Fractures à répétition? Pensez aussi à l'hypophosphatasie

L'hypophosphatasie est une maladie héréditaire rare caractérisée par un déficit de la minéralisation osseuse et dentaire et un déficit de l'activité de la phosphatase alcaline du sérum. Sa prévalence est de l'ordre de 1/100 000 pour les formes les plus sévères. Ses principales manifestations sont squelettiques, mais il peut également y avoir des manifestations neurologiques (convulsions) chez l'enfant par déficit en pyridoxine dans le cerveau (formé par déphosphorylation du pyridoxal-5-phosphate par les phosphatases alcalines).

L' hypophosphatasie est traditionnellement classée en fonction de l'âge de sa présentation, avec des formes sévères (chez les homozygotes) diagnostiquées in utero ou à la naissance par la présence de fractures avec raccourcissent des membres et difficultés respiratoires, ou au cours des premiers mois de vie, par un retard de croissance avec difficultés respiratoires. Sur le plan biochimique, on constate une hypercalcémie avec hyperkaliurie menant à une diurèse et à une néphrocalcinose. Enfin, une crâniosynostose que l'on peut observer autant chez les enfants traités que non traités peut mener à une hypertension intracrânienne, nécessitant une craniectomie. Des formes bénignes marquées par des anomalies in utero qui se normalisent ensuite ont également été décrites.
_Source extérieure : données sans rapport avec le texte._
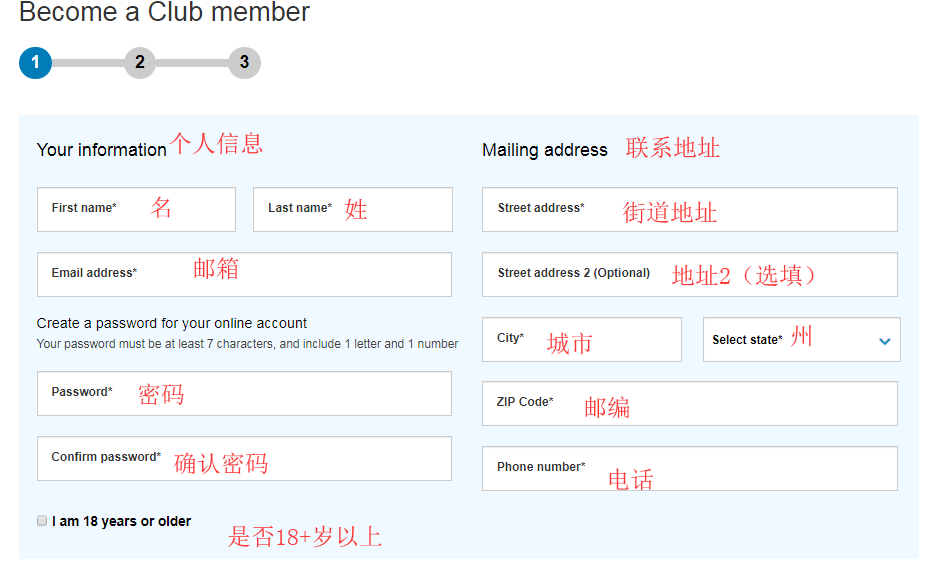945x563 pixels.
Task: Click the Street address field
Action: (x=689, y=209)
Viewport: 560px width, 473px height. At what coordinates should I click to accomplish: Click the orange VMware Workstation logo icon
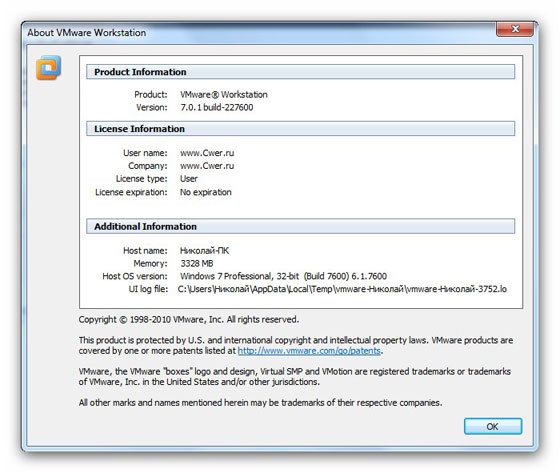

Les formes hétérozygotes se manifestent beaucoup plus tardivement, notamment par la perte précoce de la dentition primaire avec des racines intactes, des douleurs osseuses, des lésions de type rachitique, une masse osseuse réduite et des fractures récurrentes qui guérissent difficilement. Ce sont ces cas qui mènent parfois à un diagnostic erroné d'ostéomyélite récurrente focale chez l'enfant ou d'ostéoporose ou de spondylarthrite ankylosante chez l'adulte.

Toutes ces lésions sont liées à la perte de l'action des phosphatases alcalines sur les facteurs inhibiteurs de la minéralisation: pyrophosphates (au départ de l'ATP et l'ADP),  pyridoxal-5-phosphate et phosphoéthanolamine.

Sur le plan thérapeutique, c'est vers l'hormonothérapie substitutive que l'on se dirige, avec notamment une phosphatase alcaline recombinante humaine liée à un fragment du Fc et de la deca-aspartate (asfotase alfa) qui, chez la souris, a permis une amélioration significative du phénotype neurologique et squelettique. Ce produit qui peut être administré de manière intermittente par voie SC a donné des résultats préliminaires encourageants chez l'homme. L'autre aspect thérapeutique est qu'il faut éviter à tout prix les bisphosphonates et tous les autres traitements stimulant l'ostéoformation. Ce qui signifie qu'une hypophosphatasie doit être suspectée chez toute personne âgée présentant des taux abaissés en phosphatase alcaline associés à un aspect ostéoporotique ou des fractures à répétition.

Dr Dominique-Jean Bouilliez

Référence
Bishop N. : Hypophastasia. Educational Symposia 2. European Calcified Tissue Society meeting. (Prague) : 17-20 mai 2014.